Scenariusz dla aktora, który nie istnieje
Aktor jako instrument sceniczny, koncentracja, połączenie plastyki, ruchu i słowa - tak zatytułowano warsztaty teatralne, które w poniedziałek poprowadzi w Świeciu Jan Peszek. Wieczorem będzie można obejrzeć monodram tego aktora
Zajęcia znany aktor poprowadzi w Świeciu wraz ze swoim synem Błażejem. - Chodzi o to, aby uczestnicy warsztatów zobaczyli w swoim ciele niezwykłe możliwości instrumentalne i ekspresyjne - tłumaczą organizatorzy.

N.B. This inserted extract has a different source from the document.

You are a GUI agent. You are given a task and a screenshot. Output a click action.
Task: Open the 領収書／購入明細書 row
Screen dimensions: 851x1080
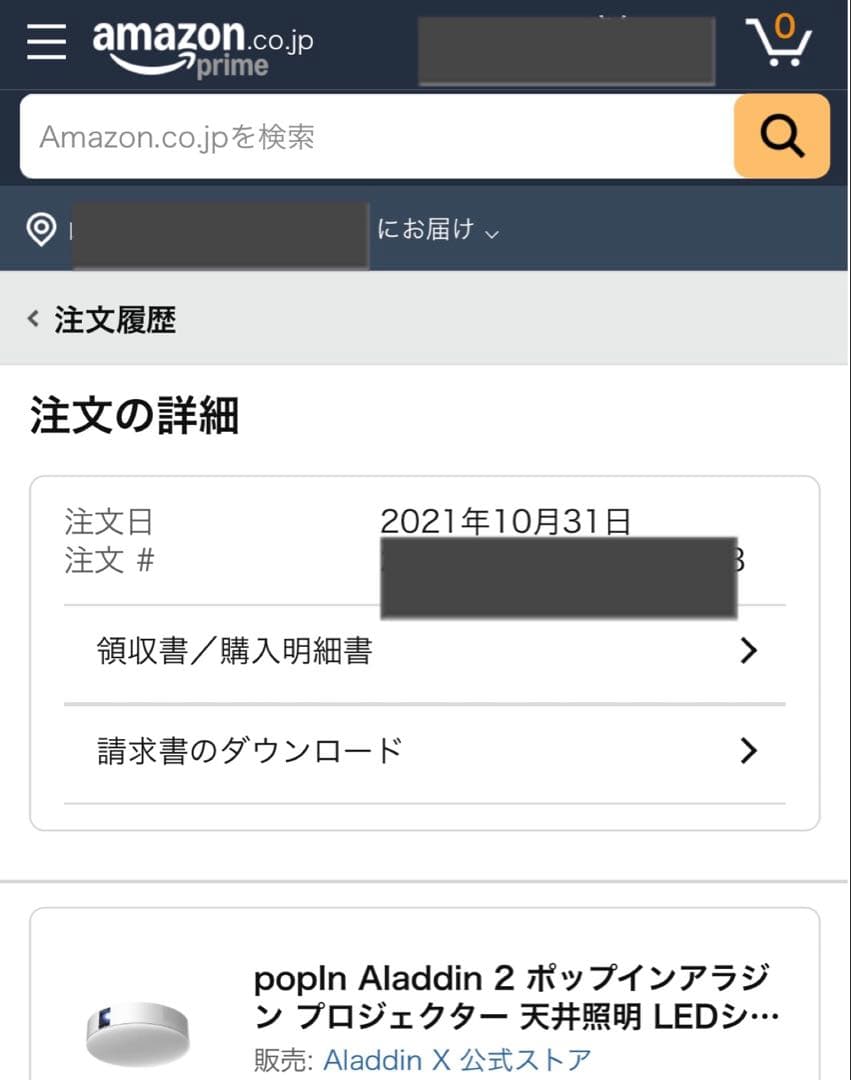[235, 652]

Warsztaty zakończą się wspólnym happeningiem, w którym jego uczestnicy mają wykorzystać zdobyte umiejętności. Wieczorem, już po zajęciach, Peszek pokaże w Świeciu swój głośny monodram "Scenariusz dla nieistniejącego, lecz możliwego aktora scenicznego". Jest to dramat napisany specjalnie dla Peszka przez Bogusława Schaeffera. Aktor gra go od 1976 roku, za każdym razem proponując inną interpretację, znajdując coś nowego, przypominając wirtuozów, którzy odtwarzając wciąż te same utwory, za każdym razem odkrywają kolejną tajemnicę. Peszek gra w spektaklu na własnym ciele, jak na złożonym instrumencie. Dokonuje ciągłych przeobrażeń, metamorfoz.
By uczestniczyć w warsztatach i obejrzeć spektakl, trzeba zapłacić 15 zł (za normalny bilet) i 10 zł (za ulgowy).